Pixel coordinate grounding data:
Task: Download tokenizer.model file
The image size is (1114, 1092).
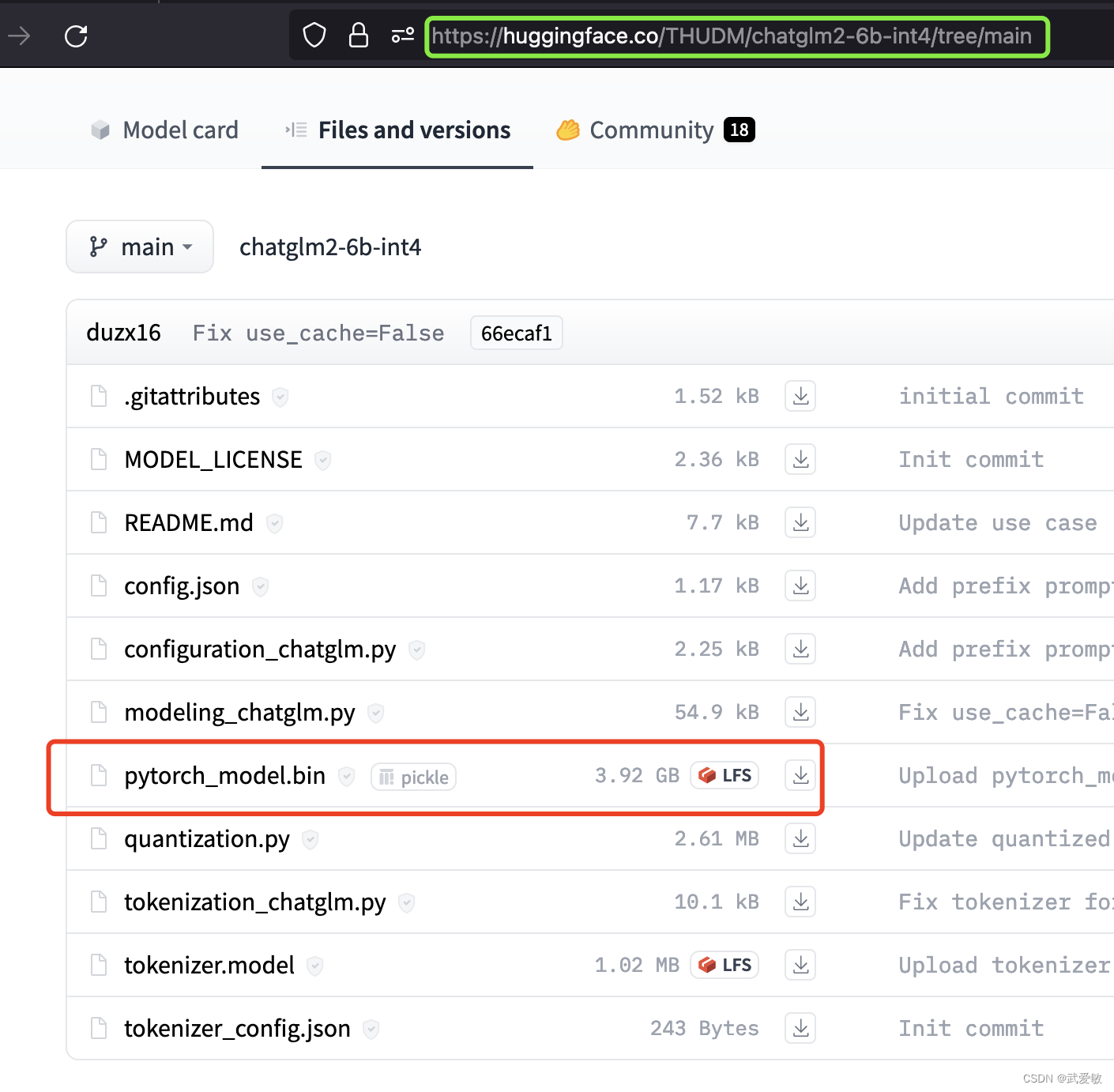Action: point(800,965)
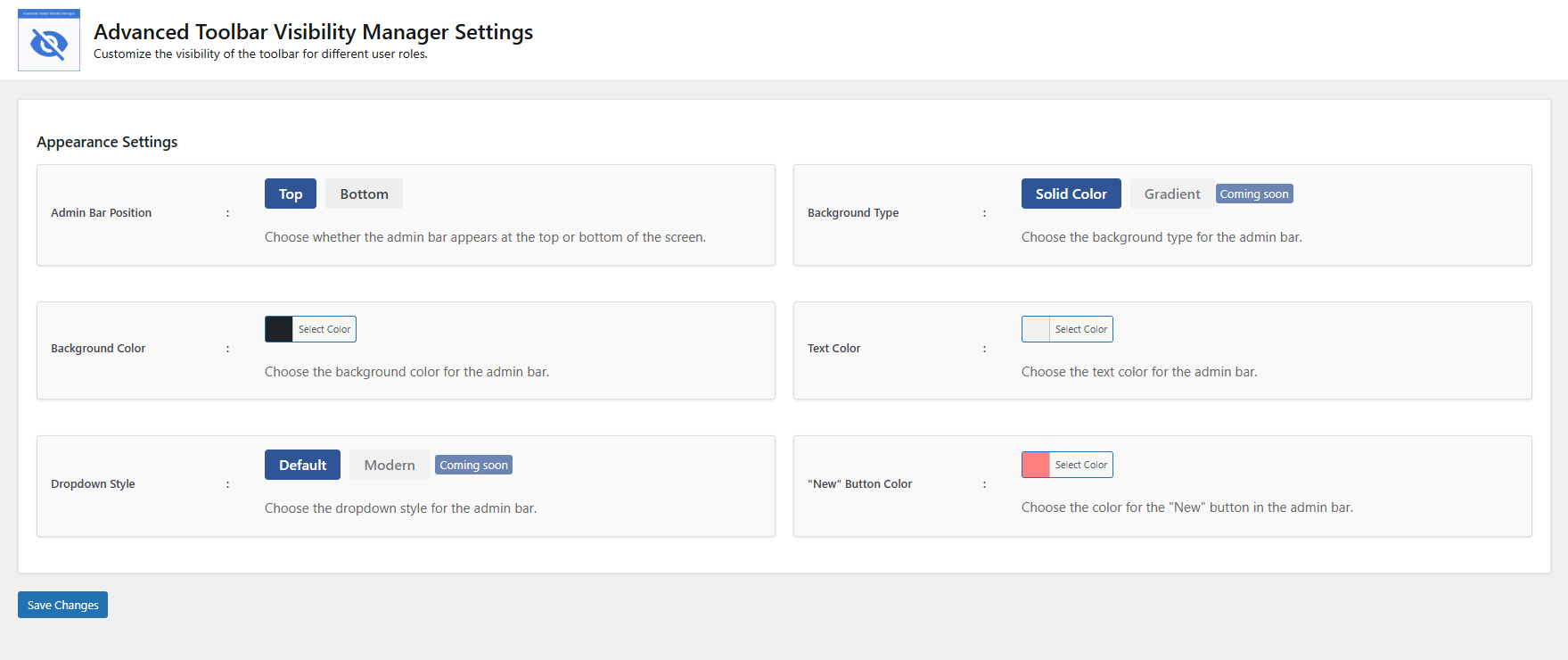The image size is (1568, 660).
Task: Open Select Color for Background Color
Action: pyautogui.click(x=324, y=329)
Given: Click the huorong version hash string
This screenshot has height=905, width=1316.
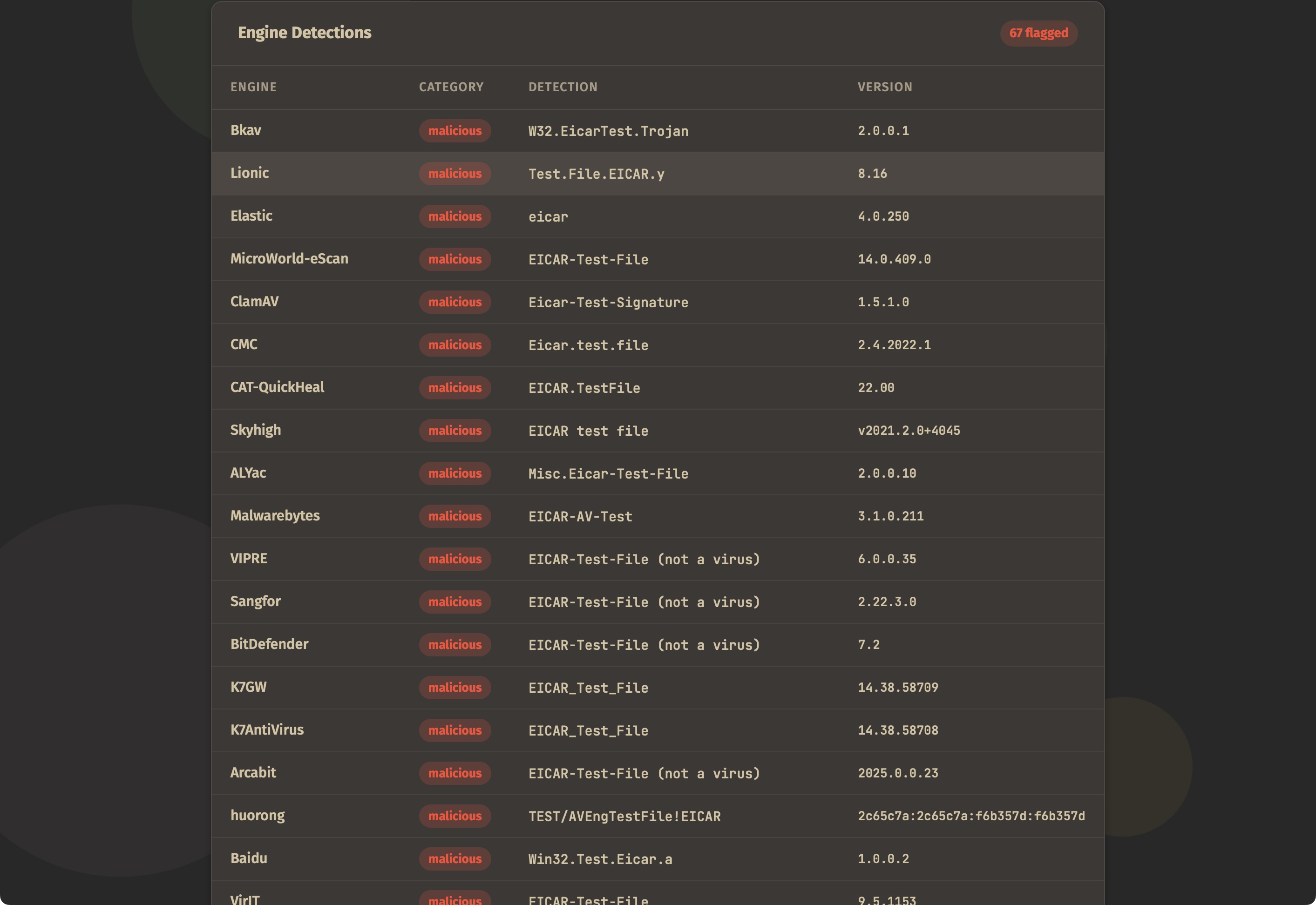Looking at the screenshot, I should tap(970, 816).
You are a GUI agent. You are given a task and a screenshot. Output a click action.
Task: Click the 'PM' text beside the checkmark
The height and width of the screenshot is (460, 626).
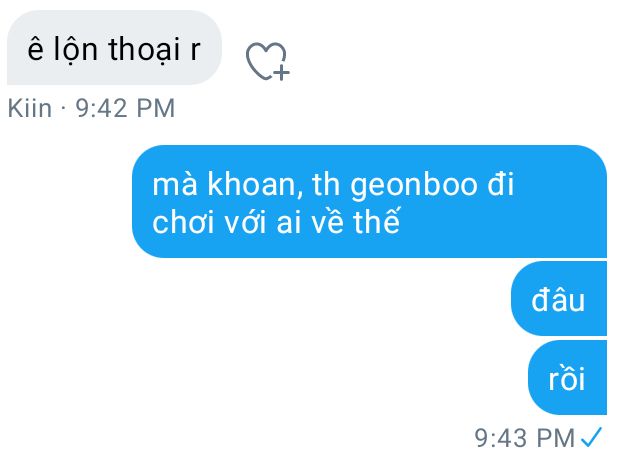(556, 438)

• [Exercise details] When copying the records above, please match them exactly but leave out all pictures.

• [Written response]
Task: Download tokenizer.model file
The image size is (1114, 1092).
Action: point(800,965)
The image size is (1568, 660).
Task: Open Select Color for Background Color
Action: pyautogui.click(x=324, y=329)
Given: Click the huorong version hash string
This screenshot has height=905, width=1316.
Looking at the screenshot, I should tap(970, 816).
You are a GUI agent. You are given a task and a screenshot. Output a click action.
Task: Click the 'PM' text beside the checkmark
The height and width of the screenshot is (460, 626).
(556, 438)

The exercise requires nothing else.